Il paesaggio vivente

Il paesaggio del Vulture è particolarmente diversificato. 

Le sue aree naturali dimostrano un’eccezionale biodiversità oggetto di studi da parte di numerosi botanici che, nel corso tempo, si sono avvicendati tra questi boschi. Essi hanno lasciato interessanti testimonianze delle loro peregrinazioni, redigendo inventari sulla flora che ricopre questo Monte. Oggi tali studi sono di estremo significato: permettono di comprendere l’evoluzione del sito e con essa di portare alla luce i profondi cambianti che l’hanno interessato.

Intorno al Lago Grande e al Lago Piccolo a dominare il paesaggio è la faggeta, caratterizzata da esemplari di Fagus sylvatica di dimensioni considerevoli, dal portamento colonnare, in promiscuità con alcuni  rimboschimenti di Abies alba. L’abetina si estende a NE del Monte San Michele, con individui arborei di grosse dimensioni, e sul versante Nord del Monte Vulture, dove si trovano popolamenti di Abies alba con aspetti di relittualità. 

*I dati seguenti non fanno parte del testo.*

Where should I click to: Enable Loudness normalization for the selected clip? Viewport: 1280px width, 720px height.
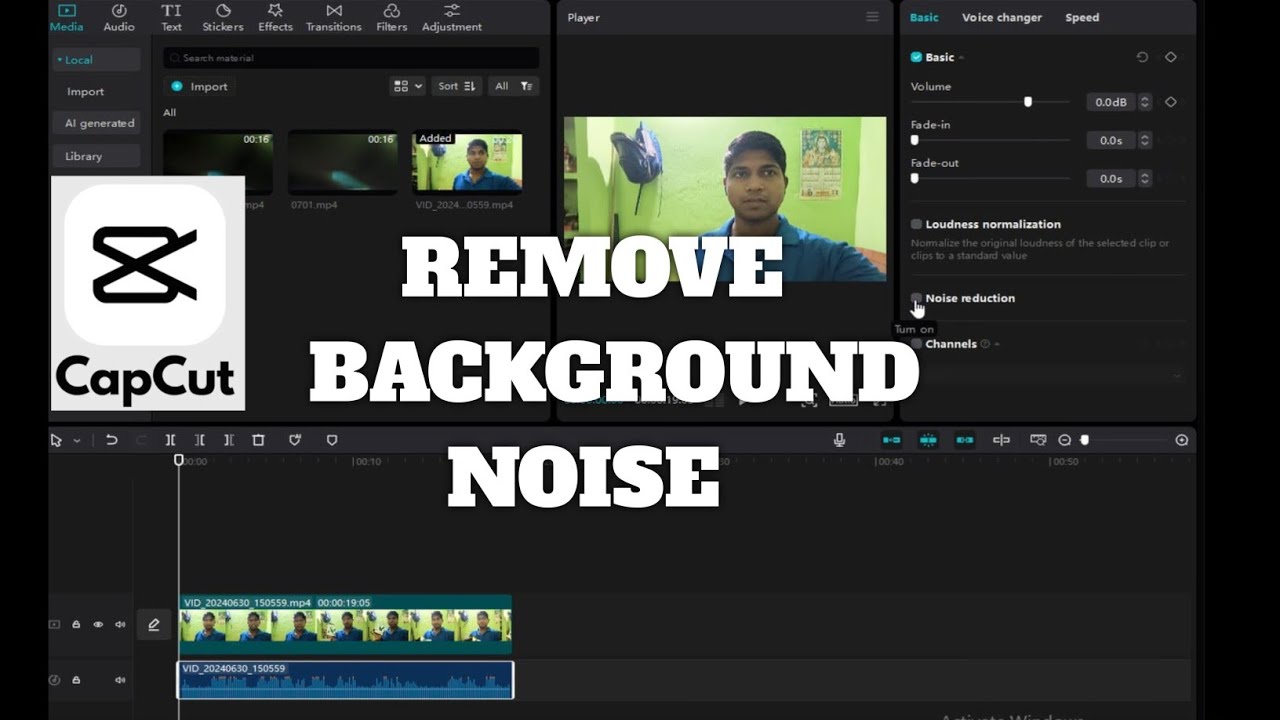pos(916,223)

L’habitat che circonda i laghi è caratterizzato da esemplari di Alnus glutinosa associati a Fraxinus angustifolia. All’interno del Lago Grande è la Nymphaea alba la specie più rilevante e diffusa in un ampio lamineto galleggiante.  Particolarmente diffusi sulle pendici esterne della montagna il cerro, il castagno, l’olivo e la vite, principalmente Aglianico del Vulture. I territori coltivati con queste uve sono situati in una fascia ristretta, ai bordi orientali dell’edificio vulcanico, ricadente nei territori di Barile, Rapolla, Rionero in Vulture, Ginestra e Ripacandida. Caratteristica è la presenza di numerose cantine-grotte direttamente scavate nei tufi di origine vulcanica, dove il vino spesso è lasciato a invecchiare.